Мальчик коротко кивнул и быстро выскочил из дома, так ловко справившись с дверью-калекой, что даже не подверг свою жизнь смертельной опасности.
— Ну, — начала Кэрри, примостившись на одном из относительно целых стульев, — мне кажется, он на меня сердится. Ты случайно не знаешь, за что?
— Папа сказал, что вы наверняка будете страшилищем, но мы не должны обращать на это внимания. Он сказал, что на свете есть много очень противных вещей, но с этим ничего нельзя поделать. — Девочка склонила набок головку и изучающе оглядела Кэрри. — Но вы вовсе не похожи на страшилище.
Кэрри улыбнулась девчушке. В свои от силы пять лет она была очень развитым ребенком.
— Я считаю, что немножко нечестно сердиться на кого-то только потому, что он не урод.
— Моя мама очень красивая.
— О, тогда мне все ясно. — И ей действительно все стало ясно..
Если бы ее собственная красавица мать умерла, а ее отец женился бы на другой красивой женщине, Кэрри тоже не пришла бы от этого в восторг. Если бы ее отец задумал жениться вторично, она бы скорее предпочла безобразную мачеху. Очень, очень безобразную.

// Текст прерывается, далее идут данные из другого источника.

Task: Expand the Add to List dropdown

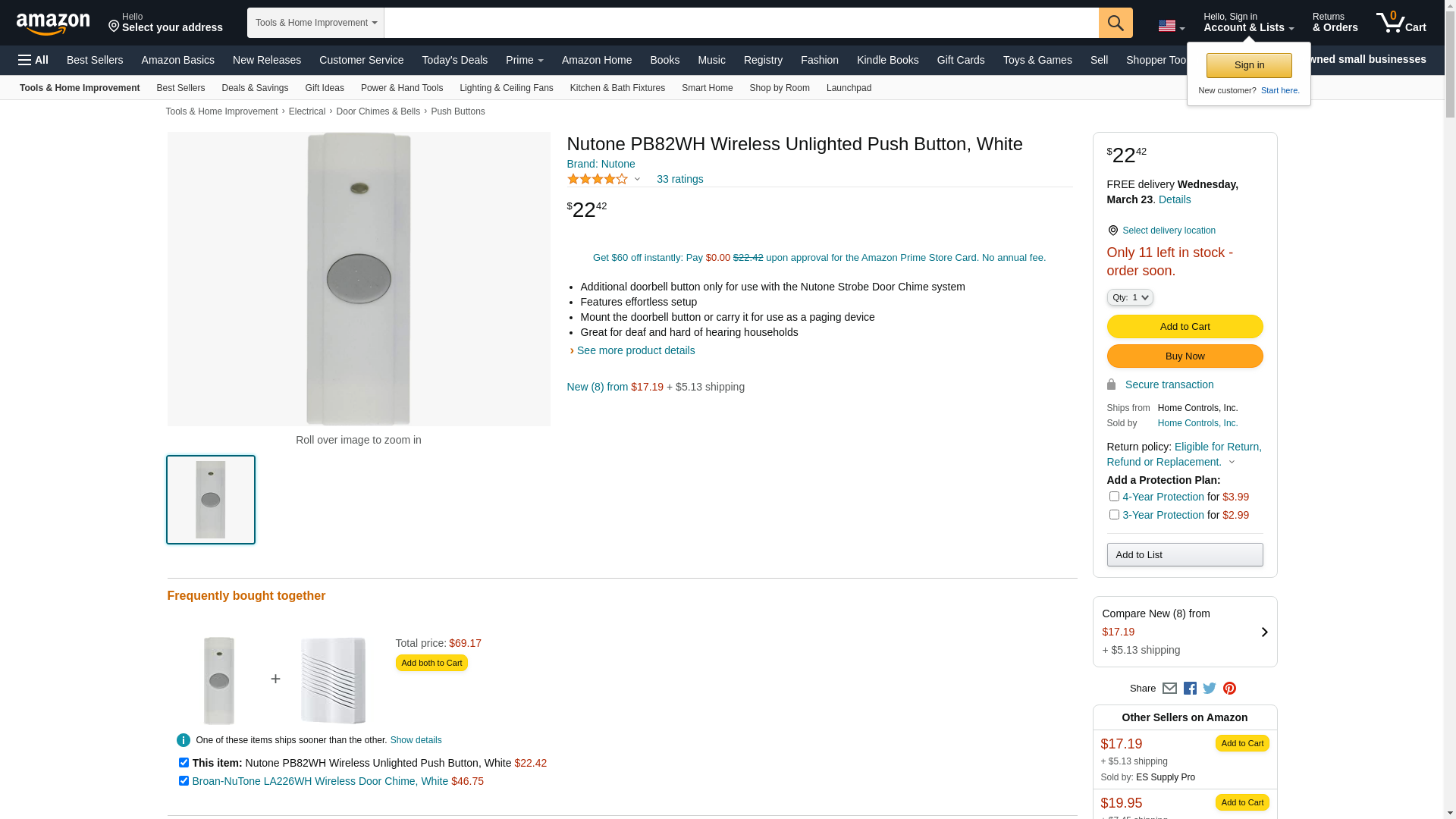Action: [x=1185, y=555]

— А ты тоже имеешь что-нибудь против того, что я не похожа на чучело? Тогда ты только скажи, и я сразу стану уродиной. Вот такой. — Кэрри начала корчить рожи, оттягивая указательными пальцами нижние веки, а большими делая из носа «пятачок».
Девочка прыснула.
— Как ты думаешь, Темми больше понравится, если я стану такой?
Девочка кивнула и опять хихикнула.
— А теперь иди-ка сюда. Я буду тебя причесывать, а ты расскажешь мне, как собираешься назвать куклу.

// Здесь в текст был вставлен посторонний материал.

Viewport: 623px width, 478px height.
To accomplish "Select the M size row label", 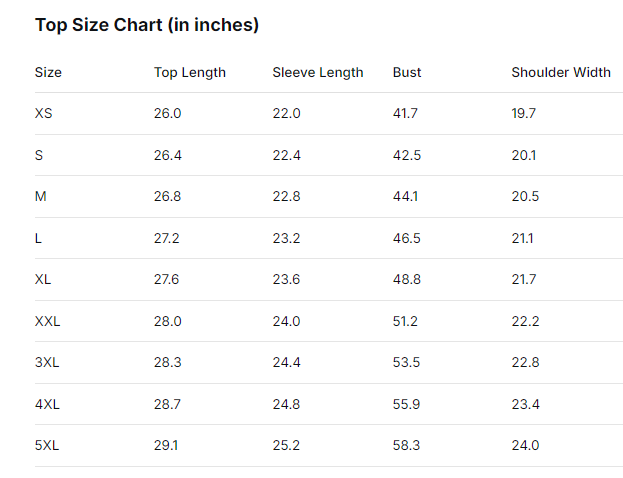I will (x=40, y=196).
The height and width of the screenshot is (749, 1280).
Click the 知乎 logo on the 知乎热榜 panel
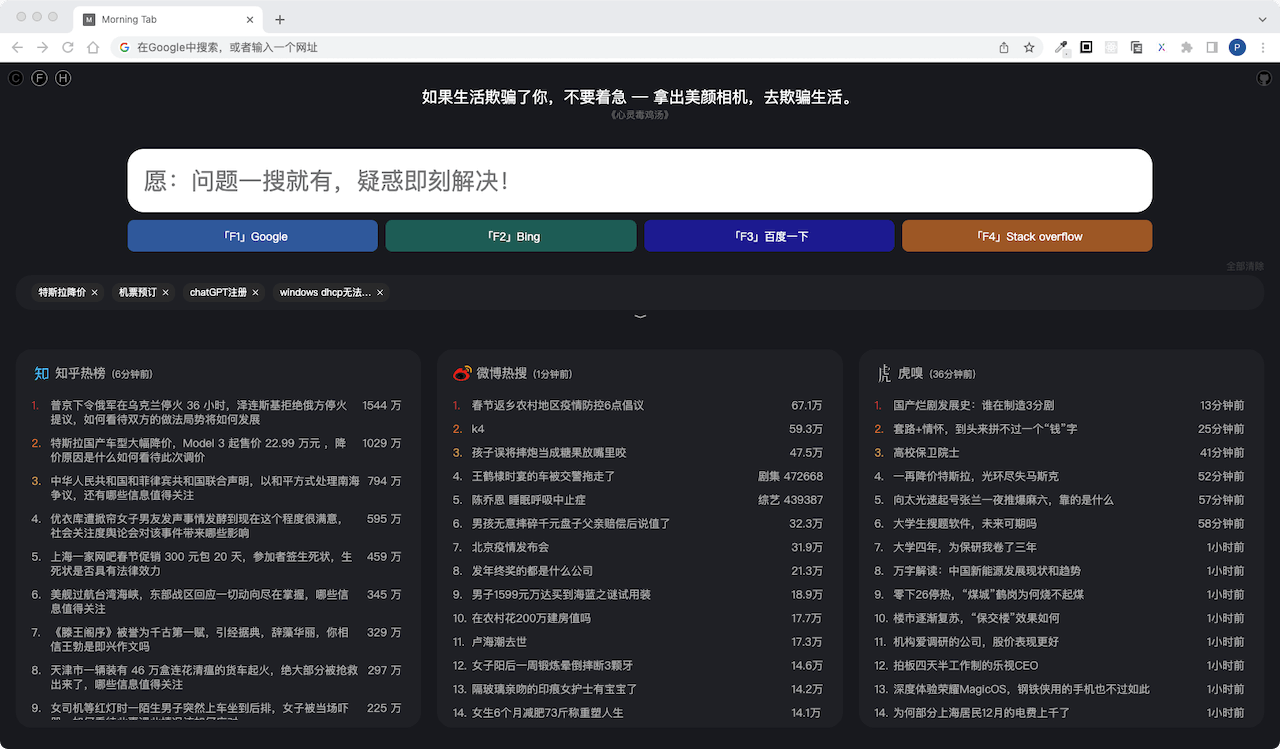pyautogui.click(x=41, y=373)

Девочка колебалась, как бы размышляя, какую форму поведения в данной ситуации одобрил бы ее отец. В это время Кэрри достала из сумки блестящую серебряную расческу. Восхищенно ахнув при виде такой красивой вещи, девочка сразу оказалась рядом с Кэрри, пристроилась у нее между колен и позволила ей заняться своими волосами.
— Значит, тебя зовут Даллас? — спросила Кэрри, осторожно водя расческой по мягким, густым волосам девочки. — Какое необычное имя.
— Мама говорила, так называется место, где меня сделали.
— Как на фабрике? — произнесла Кэрри не подумав и, — сконфузившись, закашлялась. Хорошо, что девочка стояла к ней спиной и не видела, как ее лицо залила краска смущения. — Да, конечно. А как тебя называют домашние? Дэлли?
Девочка на несколько секунд погрузилась в размышления:
— Если хотите, можете называть меня Дэлли.
Кэрри украдкой улыбнулась:
— Это так здорово, что я буду звать тебя таким именем, которым тебя больше никто не зовет.
— А его как зовут? — Дэлли показала на Чу-Чу.
Кэрри ответила.
— Это потому, что он страшно расчихался в тот день, когда мой брат подарил его мне. Но после этого он, по-моему, вообще ни разу не чихнул, представляешь?
Однако Даллас даже не улыбнулась в ответ, только важно кивнула, и Кэрри почувствовала, как у нее защемило сердце. Как это несправедливо, что девочка так серьезна не по летам.
— Ну вот, — сказала Кэрри. — Твои волосы в порядке и выглядят просто замечательно. Хочешь взглянуть? — Кэрри вынула зеркальце в серебряной оправе, и девочка принялась разглядывать свое отражение. — Ты очень хорошенькая, — поспешила уверить се Кэрри.